Virtual synthesis programs are not yet widely used by synthetic chemists and many may doubt that such approaches can match the skills of the experienced chemist. Nevertheless ChemAxon have created a Java-based Reactor system to process reactions according to rules captured in the syntax of the Chemical Terms language for reactivity, selectivity, and side reaction exclusion. Using such a system, discovery enumeration is significantly extended beyond a desired product library to create instead a reaction library, which has taken into account availability of starting compounds, experimental conditions, and prior available chemistry reaction knowledge on reaction types and their chemo-, regio-, and stereoselectivity issues. A combinatorial synthesis library of a million such reactions can currently be built using several hours of CPU.
Oxford-based Inhibox, founded by Graham Richards, chairman of Chemistry at the University of Oxford, and headed by CEO Paul Finn, who pioneered the implementation of virtual screening methodologies for Pfizer at Sandwich, have been developing novel computational discovery methods and created Scopius, a very large database of chemical structures for drug discovery. Inhibox are using ChemAxon’s Reactor software to establish optimum conditions to give 'synthetically accessible' libraries with favourable properties for their research, and to create a reaction service, with workflows to create de novo libraries for client projects. “The core functionality to enumerate focused de novo type libraries in Oracle for a number of organic transformations is already available”, according to lead developer Dan Butler at Inhibox who continued “In a nutshell what we are attempting to do with Reactor is create a service which will primarily allow creation of focused de novo approach libraries and secondarily, exhaustive sets, for organic transformations that have (a) a reasonable set of suitable reactants in our commercial database and thus a tangible starting point and (b) are well defined reactions in the literature. In addition the Chemical Terms functionality of Reactor may help us create more accurate product sets. Overall this is quite a large undertaking in many respects, not least of which are the amount of organic transformations available to implement!”

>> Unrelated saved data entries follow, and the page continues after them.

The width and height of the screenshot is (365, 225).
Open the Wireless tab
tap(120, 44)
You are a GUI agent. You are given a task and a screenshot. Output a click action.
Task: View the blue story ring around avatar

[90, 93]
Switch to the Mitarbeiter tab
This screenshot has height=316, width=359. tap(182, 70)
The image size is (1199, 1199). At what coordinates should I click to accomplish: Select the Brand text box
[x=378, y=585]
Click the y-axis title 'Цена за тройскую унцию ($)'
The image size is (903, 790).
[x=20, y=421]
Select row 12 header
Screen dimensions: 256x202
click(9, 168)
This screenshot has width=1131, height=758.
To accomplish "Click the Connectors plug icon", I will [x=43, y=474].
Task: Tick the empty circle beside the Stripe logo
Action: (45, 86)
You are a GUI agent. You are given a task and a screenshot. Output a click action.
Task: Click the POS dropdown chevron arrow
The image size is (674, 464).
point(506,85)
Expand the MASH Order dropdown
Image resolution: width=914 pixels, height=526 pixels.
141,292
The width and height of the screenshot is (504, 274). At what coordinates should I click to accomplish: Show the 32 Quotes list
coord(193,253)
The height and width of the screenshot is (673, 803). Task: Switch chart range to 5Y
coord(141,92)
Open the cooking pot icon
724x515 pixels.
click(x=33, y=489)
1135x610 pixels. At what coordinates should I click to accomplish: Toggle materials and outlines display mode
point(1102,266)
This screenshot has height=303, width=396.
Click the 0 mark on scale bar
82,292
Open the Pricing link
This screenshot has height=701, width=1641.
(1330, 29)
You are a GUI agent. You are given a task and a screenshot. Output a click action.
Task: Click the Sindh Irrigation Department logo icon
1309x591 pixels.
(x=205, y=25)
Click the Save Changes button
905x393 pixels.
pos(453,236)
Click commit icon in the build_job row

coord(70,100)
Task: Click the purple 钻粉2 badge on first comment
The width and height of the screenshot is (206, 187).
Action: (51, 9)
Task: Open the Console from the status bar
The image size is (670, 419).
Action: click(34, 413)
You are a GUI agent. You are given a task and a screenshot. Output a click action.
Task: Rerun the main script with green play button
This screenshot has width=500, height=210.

Dan Butler will be joined in Oxford by ChemAxon’s CTO and virtual synthesis expert György Pirok to reveal the results of this work for the first time at the eCheminfo Drug Discovery Training Week at Oxford University (3-7 July 2006). Attendees to their workshop will be able to use provided software to create virtual reaction libraries and to work with the workshop leaders to establish optimum conditions to give 'synthetically accessible' libraries with favourable properties for their research. Dr. Pirok commented that “Currently we are developing a GUI so that synthetic chemists, who are not familiar with programming or command line tools, will be able to generate these reaction libraries. This GUI also contains an editor for modifying existing reactions or creating new ones. Workshop participants in Oxford will be one of the first set of users trying the new desktop Reactor application and GUI, and will get to try the newest features not previously released. We will try to create new selective reactions and libraries together during the workshop, that will be of relevance to participants’ interests.”